Echo and Narcissus by John William Waterhouse

Talking of daffodils, I can’t resist putting one of my favorite paintings in this post.  I used to have this in poster form and I had it in my home for years.  The painting is called ‘Echo and Narcissus’ painted 1903 by John William Waterhouse who was associated with the Pre Raphaelites (and it shows). 

The painting tells the classical tale of the beautiful youth Narcissus falling in love with his own reflection.  Poor chatterbox Echo, cursed by  Juno so that she can only echo the words of others. fell in love with him.  But this love was not to be.  Narcissus in love with his own reflection pined away through love of  himself.  All that was left was the flower, which the God’s named Narcissus, after the beautiful youth.



The story of Echo and Narcissus here

William Wordsworth info here

Inspirational Cumbria haunts of Wordworth

12 thoughts on “Wood nymphs, daffodils and echoes

  1. Your sentiments for spring ring true for the day in Melbourne although we are heading the other way into winter so the edge of coolness is tipping into the air rather than out of it on your side of the world. A lovely poem to break to mid-working day.

  2. It wasn’t long ago we had snow though and it was quite cold last night. I don’t know what’s happened to our seasons really – they seem to cross over into each other.
    How daft am I? I never realised that it would be Winter in Australia Kimberly. Hope it’s not a bad one. Thanks for visting, it is appreciated.

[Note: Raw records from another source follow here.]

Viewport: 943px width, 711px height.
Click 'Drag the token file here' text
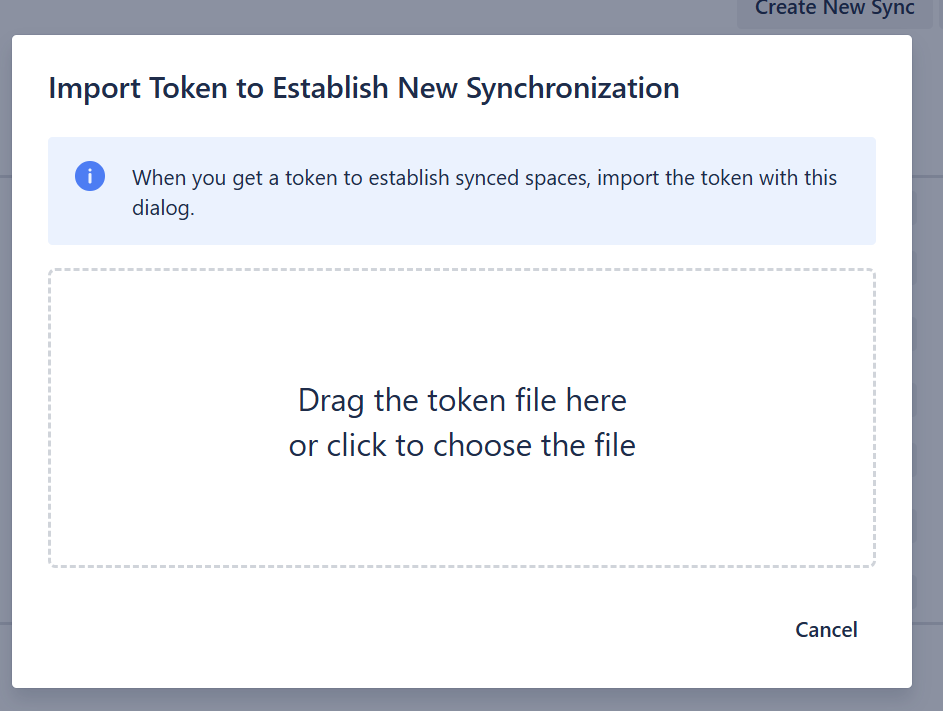tap(462, 401)
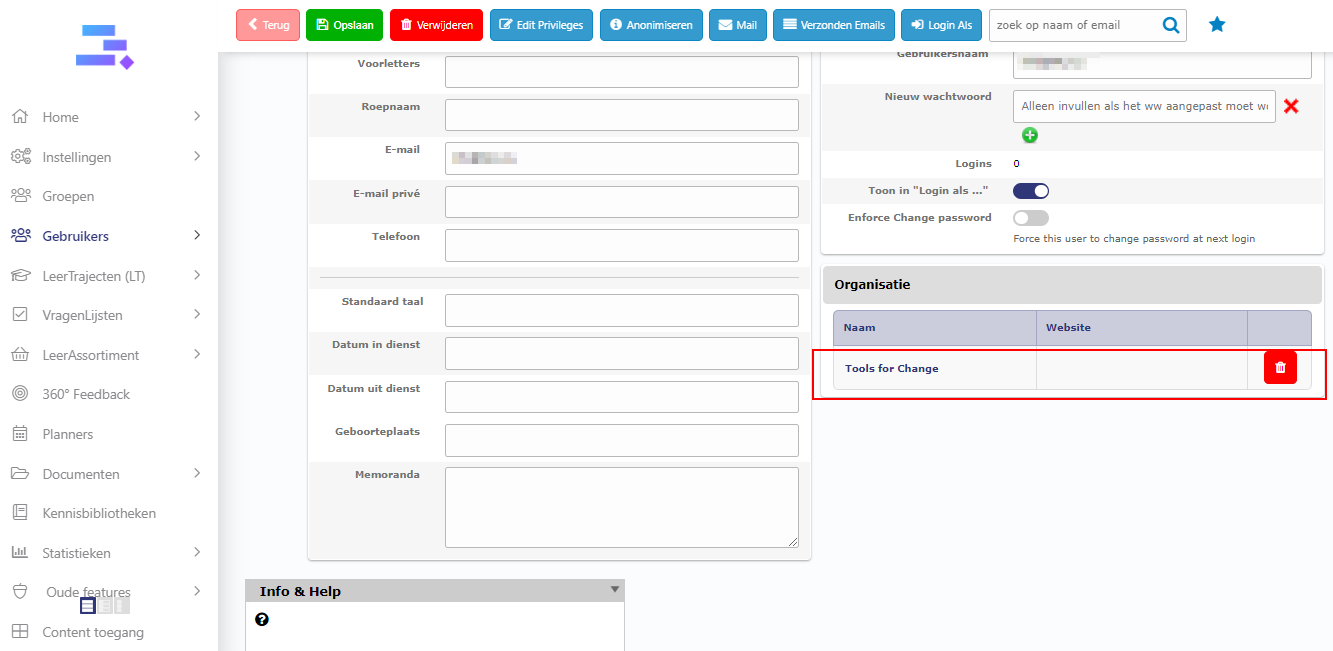Click the blue star favorite icon
This screenshot has width=1333, height=651.
click(x=1217, y=25)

  3. Glad to hear the weather is wonderful; here too. I see you getting into haiku on your other site 🙂 I applaud and look forward to new ones.

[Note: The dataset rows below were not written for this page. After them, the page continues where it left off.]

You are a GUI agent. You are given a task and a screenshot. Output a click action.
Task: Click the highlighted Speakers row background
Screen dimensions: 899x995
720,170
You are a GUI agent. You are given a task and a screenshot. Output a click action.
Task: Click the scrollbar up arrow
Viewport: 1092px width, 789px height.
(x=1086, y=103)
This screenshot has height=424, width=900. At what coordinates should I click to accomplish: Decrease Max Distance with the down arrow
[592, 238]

    Studying Wordsworth years ago seemed magical to me. Such amazing reflections, and I don’t mean to sound like Narcissus lol. Thank you for reminding me of both the good and the bad of being a poet.

  4. Thanks for your encouragement Dustus! That Haiku is not as easy as it looks is it – enjoyed doing it though. He wasn’t a bad old stick old Wordsworth, he’s such an inspiration to all. When I think about famous poems, I always think ‘daffodils. I’m going to be featuring some more classical poetry in the future on here. Thanks for commenting – appreciated

  5. I’ve just read it – very funny indeed! I wish I had found your blog earlier. I also wish that I had joined the 100 days thing (my resolution is to blog every day, which I’ve kept to – missed 4 days last year)
    Looking forward to reading your other days. Thanks for visiting!

  6. I simply adore Waterhouse. Among my personal favorites are the Ophelias and My Sweet Rose. Might seem kitsch from a postmodern perspective, but I’ll have these over some c**p like Pietro Manzoni or Habacuc any day of the week. What do you think about D.G. Rossetti? His Mona Vana is beyond awesome…

  7. You have sumptuous taste Jadepaloma! I love the Pre Raphaelites and particularly Rossetti – a passionate and awkward character. I also love the poetry of his sister Christina – I must put some of her poems on here. DG Rossetti Monna Vanna I think has quite a contemporary feel – a real Venus in furs lol! I love that whole period of painting. Thanks for stopping by – appreciated!
    Waterhouse I think was a bit underestimated – a fine painter!